Use your school email account to send your design in an email to Mr. James.  Just write it out:  the description of your house, the materials list, and the pseudocode.  The pseudocode must have a bare minimum of three parts to it to describe how you will program your robot to build a plain wall, a wall with an object such as a door or window in it, and a roof.  Each of the these should list the specific movements and other actions (place/build) the turtle will need to complete.

To Exceed Expectations on this portion of the assignment you must have some additional features to your house beyond the minimum, for example stripes or a pitched roof.  You must also have detailed pseudocode including your repeat loops and what steps will repeat within them — it should probably be at least 20 – 30 lines long.

Completed Program

Your completed working program is due February 28.  You must submit the via email using your school email account to Mr. James:

  1. A picture of your completed house.  Take a picture in Minecraft by pressing the F2 key.  On the MacBooks, you must hold the Fn button in combination with the F2 key to activate it as a function key.  To open the picture, press T to open the chat prompt and click on the picture’s file name.  From there you can save it to a different location or copy/paste it into an email.  If you are having trouble finding the screenshot images, they are in the screenshots folder under /users/student/applications/minecraftedu/minecraft/screenshots which you can navigate to using Cmd-G from the Finder application.
  2. A list of the specific Minecraft materials, quantity for each material, and which slot each material must be placed into in the turtle’s inventory for your program to perform as designed.
  3. Your player name and the name of your completed program.  Simply state the name of your program as you have saved it within Minecraft.  Mr.

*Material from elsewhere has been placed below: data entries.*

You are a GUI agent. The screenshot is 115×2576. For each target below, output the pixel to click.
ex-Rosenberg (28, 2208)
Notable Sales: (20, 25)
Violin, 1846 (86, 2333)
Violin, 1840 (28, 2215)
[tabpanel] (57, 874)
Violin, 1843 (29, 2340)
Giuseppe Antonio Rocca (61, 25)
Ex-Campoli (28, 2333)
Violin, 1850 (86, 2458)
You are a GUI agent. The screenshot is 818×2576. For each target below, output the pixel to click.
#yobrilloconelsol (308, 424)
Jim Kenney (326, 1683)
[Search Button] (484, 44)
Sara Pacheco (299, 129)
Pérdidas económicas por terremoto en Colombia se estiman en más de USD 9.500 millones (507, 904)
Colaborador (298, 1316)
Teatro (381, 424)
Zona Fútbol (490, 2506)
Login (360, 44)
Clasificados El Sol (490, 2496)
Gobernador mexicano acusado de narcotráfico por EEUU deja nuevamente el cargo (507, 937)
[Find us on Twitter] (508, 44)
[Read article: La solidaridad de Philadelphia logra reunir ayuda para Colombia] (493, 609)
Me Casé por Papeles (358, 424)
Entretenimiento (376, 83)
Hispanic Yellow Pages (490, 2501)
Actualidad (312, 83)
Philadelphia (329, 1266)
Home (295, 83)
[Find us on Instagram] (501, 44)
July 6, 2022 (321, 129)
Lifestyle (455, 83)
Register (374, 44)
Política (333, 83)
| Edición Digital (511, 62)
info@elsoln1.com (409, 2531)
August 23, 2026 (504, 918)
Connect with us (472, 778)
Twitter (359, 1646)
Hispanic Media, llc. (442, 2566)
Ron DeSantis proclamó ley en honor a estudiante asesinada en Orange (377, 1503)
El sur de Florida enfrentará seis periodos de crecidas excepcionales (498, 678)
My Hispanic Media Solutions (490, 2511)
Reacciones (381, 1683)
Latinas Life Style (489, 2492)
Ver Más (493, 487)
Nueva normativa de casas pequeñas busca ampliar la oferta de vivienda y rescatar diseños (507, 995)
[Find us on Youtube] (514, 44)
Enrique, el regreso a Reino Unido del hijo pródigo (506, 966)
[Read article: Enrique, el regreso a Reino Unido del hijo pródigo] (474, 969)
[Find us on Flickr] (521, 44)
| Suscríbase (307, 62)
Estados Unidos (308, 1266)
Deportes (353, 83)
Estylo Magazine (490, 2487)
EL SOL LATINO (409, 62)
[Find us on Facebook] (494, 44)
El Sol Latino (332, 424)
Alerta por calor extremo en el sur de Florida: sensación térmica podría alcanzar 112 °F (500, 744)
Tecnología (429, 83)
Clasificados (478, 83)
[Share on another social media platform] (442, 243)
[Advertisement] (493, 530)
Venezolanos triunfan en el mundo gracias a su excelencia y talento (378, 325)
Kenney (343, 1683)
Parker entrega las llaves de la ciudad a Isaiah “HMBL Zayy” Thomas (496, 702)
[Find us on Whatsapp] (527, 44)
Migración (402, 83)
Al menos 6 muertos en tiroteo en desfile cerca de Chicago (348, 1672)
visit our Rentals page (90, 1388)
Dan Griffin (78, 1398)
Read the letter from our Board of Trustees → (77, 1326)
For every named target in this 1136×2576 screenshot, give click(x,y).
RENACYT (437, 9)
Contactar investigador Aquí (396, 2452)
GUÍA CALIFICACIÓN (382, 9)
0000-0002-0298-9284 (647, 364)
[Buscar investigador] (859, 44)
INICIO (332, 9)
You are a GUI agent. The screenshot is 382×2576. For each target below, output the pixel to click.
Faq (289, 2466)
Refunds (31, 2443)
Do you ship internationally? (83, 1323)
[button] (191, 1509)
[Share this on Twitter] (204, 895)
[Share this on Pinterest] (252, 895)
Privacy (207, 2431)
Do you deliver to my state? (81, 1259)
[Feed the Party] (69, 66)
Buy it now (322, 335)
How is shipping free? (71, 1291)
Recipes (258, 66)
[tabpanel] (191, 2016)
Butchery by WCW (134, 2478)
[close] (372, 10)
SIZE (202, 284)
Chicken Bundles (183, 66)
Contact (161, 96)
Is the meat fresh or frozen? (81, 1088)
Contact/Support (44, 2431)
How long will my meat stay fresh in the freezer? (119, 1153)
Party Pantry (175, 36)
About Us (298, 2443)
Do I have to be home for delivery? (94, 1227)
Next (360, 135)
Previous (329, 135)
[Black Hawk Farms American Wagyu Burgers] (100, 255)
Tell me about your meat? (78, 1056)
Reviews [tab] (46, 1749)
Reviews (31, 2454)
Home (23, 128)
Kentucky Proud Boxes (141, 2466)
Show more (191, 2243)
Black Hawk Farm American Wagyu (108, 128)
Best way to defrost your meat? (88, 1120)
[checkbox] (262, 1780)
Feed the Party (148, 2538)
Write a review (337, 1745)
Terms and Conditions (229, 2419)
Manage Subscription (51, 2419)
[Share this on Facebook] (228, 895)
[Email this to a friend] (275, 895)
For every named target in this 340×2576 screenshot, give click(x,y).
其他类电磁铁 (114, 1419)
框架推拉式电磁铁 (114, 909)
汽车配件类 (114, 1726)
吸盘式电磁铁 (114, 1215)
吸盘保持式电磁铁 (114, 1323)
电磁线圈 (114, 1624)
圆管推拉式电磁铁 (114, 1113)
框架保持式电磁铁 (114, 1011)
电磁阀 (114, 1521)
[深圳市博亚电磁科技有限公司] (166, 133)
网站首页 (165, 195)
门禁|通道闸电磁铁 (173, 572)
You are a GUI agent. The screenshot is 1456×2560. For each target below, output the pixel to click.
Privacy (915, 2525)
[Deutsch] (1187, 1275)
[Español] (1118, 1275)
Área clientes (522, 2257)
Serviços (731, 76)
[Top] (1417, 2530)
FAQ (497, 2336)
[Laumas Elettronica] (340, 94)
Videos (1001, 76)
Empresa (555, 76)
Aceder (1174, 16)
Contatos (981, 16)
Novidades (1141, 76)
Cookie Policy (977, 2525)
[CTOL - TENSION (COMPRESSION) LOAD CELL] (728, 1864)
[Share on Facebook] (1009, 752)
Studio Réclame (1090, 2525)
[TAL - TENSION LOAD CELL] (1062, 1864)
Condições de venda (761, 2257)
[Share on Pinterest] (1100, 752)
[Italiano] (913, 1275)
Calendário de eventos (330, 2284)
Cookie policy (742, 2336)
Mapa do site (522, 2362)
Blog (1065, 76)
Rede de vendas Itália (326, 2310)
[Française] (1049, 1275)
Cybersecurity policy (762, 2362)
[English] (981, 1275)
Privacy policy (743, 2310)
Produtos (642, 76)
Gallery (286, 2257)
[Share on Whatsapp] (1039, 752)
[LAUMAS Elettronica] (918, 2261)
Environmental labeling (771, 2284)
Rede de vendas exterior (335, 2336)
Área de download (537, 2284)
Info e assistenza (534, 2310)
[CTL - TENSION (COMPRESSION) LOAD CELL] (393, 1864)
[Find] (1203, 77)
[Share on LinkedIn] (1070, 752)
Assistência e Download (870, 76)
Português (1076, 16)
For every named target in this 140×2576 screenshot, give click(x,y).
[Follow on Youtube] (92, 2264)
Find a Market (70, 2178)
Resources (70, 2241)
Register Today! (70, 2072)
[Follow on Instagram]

James will log into Minecraft using your player profile to inspect and run the program.

Submissions on paper will not be accepted.

I have observed that many students struggle to compose an email for a class assignment.  Here is an example of a suitable submission.  If you use this as the basis for your email, please edit it to reflect your player name, program name, etc:


Each student has their own building plot.  Visiting other students by invitation is OK, but you may not pick up, mine, or otherwise alter anything in another student’s plot.  Only turtles may build.

There is not a teleporter for every intersection of four building plots:  you may need to walk a “block” to your plot.

A supply depot has dispensers where you may obtain turtles, remotes, picks, and various materials for building your house.

Presentation and videos:

Building a wall in Minecraft

Direct links to YouTube videos for house building programs:

Plain Wall

Wall with a Door

Complete program includes discussion of running a program from another program, and a technique for switching inventory slots when you run out of blocks.  This has everything you need to write a program that meets expectations.

Yet another video, this one showing an alternate approach where the program builds the house as a 3d printer would:  layer by layer.  It initially builds the house all in one material and then removes openings for the door and window prior to placing them at the end.

Minimum requirements:
  1. Your house must be built in one run of your program.  The program must run from beginning to end without manual intervention or remote control of the turtle.
  2. Your house must have a minimum of four walls.
  3. Your house must have a minimum of one door and one window.  The window is made using glass blocks.
  4. Your house must have a roof.
  5. Your house must have a minimum total volume of 125 cubic blocks, including the walls and roof.  For example, either a 5x5x5 house or a 6x4x6 house would qualify.  Note, this is a change from the original requirement of at least 1,000 cubic blocks.
  6. The space within your four walls and roof must be fully enclosed.  No open or missing blocks.

If you are missing any of the above minimum requirements, expect your assignment to be graded as either I for Incomplete or P for Progressing.  All minimum requirements must be satisfied to achieve a M for Meets Expectations.

Working as a Group

The only provision for working as a group is that you may coordinate the design of your house such that it fits an overall theme, or can be built adjacent to others’ “houses” to form a larger structure.

Every student must write a program which satisfies the “build a house” requirements.

You may work with friends to make your houses look similar such that they form a consistent neighborhood.  Or you could coordinate efforts such that when your houses are built next to one another, the overall structure looks like a castle with individual houses being the “towers”.

Exceeding expectations:

To achieve an E grade for Exceeds Expectations, include one or more of the following, or make your assignment awesome in some other creative fashion:

Write your program to vary the materials such that they form a pattern on the walls of the house.  Stripes, checkerboard, spirals, etc.

Make a house with five walls in the form of a regular pentagon, or six walls in the form of a regular hexagon.

Make a pyramidal or peaked roof for your house.

Work together on a team project to build a larger structure.  Each student must write a program to build a portion of the larger structure, and each student’s program must still meet the spirit of the minimum requirements:  four walls, minimum size, a roof or floor, and at least two other features such as windows or doors.  The overall project must be a structure that clearly was designed as a whole and is not just multiple houses simply jammed together.  For example, you could build a tower where each student works on one level of the tower.


Start small.  You will make mistakes and need to run your program over and over many times.  Work with the smallest house you can to start with.  It is easy to edit your “repeat” loops to build a larger house after everything is working.

Testing your program will leave some partially built houses on your lot.  Be sure to click the “rewind” or undo button on your turtle’s remote control after a test run, and it will reset everything including your turtle’s inventory.  Otherwise, if you have a mess to cleanup you can always write a program to get your turtle to clean things up.